---------- SOURCE EXCERPT

Valentina Elena Escobar-Salgado v. Immigration and Naturalization Service

985 F.2d 572

NOTICE: Ninth Circuit Rule 36-3 provides that dispositions other than opinions or orders designated for publication are not precedential and should not be cited except when relevant under the doctrines of law of the case, res judicata, or collateral estoppel.
Valentina Elena ESCOBAR-SALGADO, Petitioner,
v.
IMMIGRATION AND NATURALIZATION SERVICE, Respondent.

No. 90-70616.

United States Court of Appeals, Ninth Circuit.

Submitted Jan. 12, 1992.*
Decided Feb. 4, 1993.

Petition for Review of an Order of the Board of Immigration Appeals, INS No. Aft-uvf-gan.

BIA

PETITION GRANTED.

Before ALDISERT,** GOODWIN and FLETCHER, Circuit Judges.

1

MEMORANDUM***

2

Valentina Elena Escobar-Salgado, a citizen of Nicaragua, applied for asylum under 8 U.S.C. § 1158(a), and withholding of deportation under 8 U.S.C. § 1253(h). The immigration judge denied her requests. On appeal the Board of Immigration Appeals ("the Board" or "BIA") took administrative notice of the fact that the Sandinistas had been voted out of power, reasoning that Escobar-Salgado no longer had a well-founded fear of persecution in Nicaragua. It denied her application based solely on the notice taken, and it ordered her deported if she did not voluntarily depart within the term permitted.

--------------------
---------- SUPPLIED MATERIAL

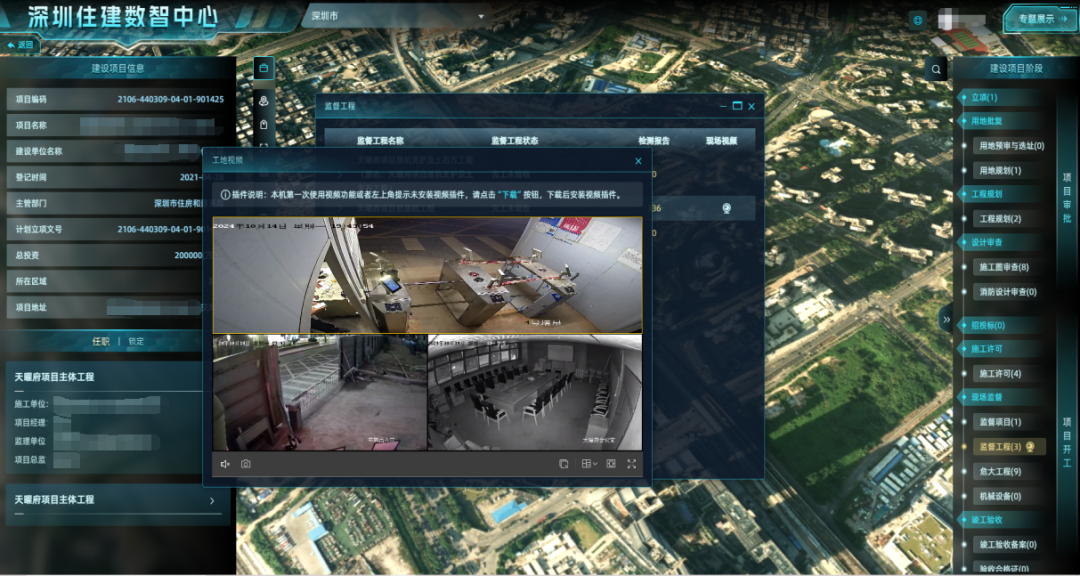Click the globe icon in the top bar
Screen dimensions: 1080x576
point(917,19)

--------------------

> [DIRECTION]: Revise the court case text, beginning at the words "985 F.2d 572" and stopping after "or collateral estoppel.", and put "binding" in place of "precedential". The listing has no connection to the court case text above it.

> [WORKED ANSWER]:
985 F.2d 572

NOTICE: Ninth Circuit Rule 36-3 provides that dispositions other than opinions or orders designated for publication are not binding and should not be cited except when relevant under the doctrines of law of the case, res judicata, or collateral estoppel.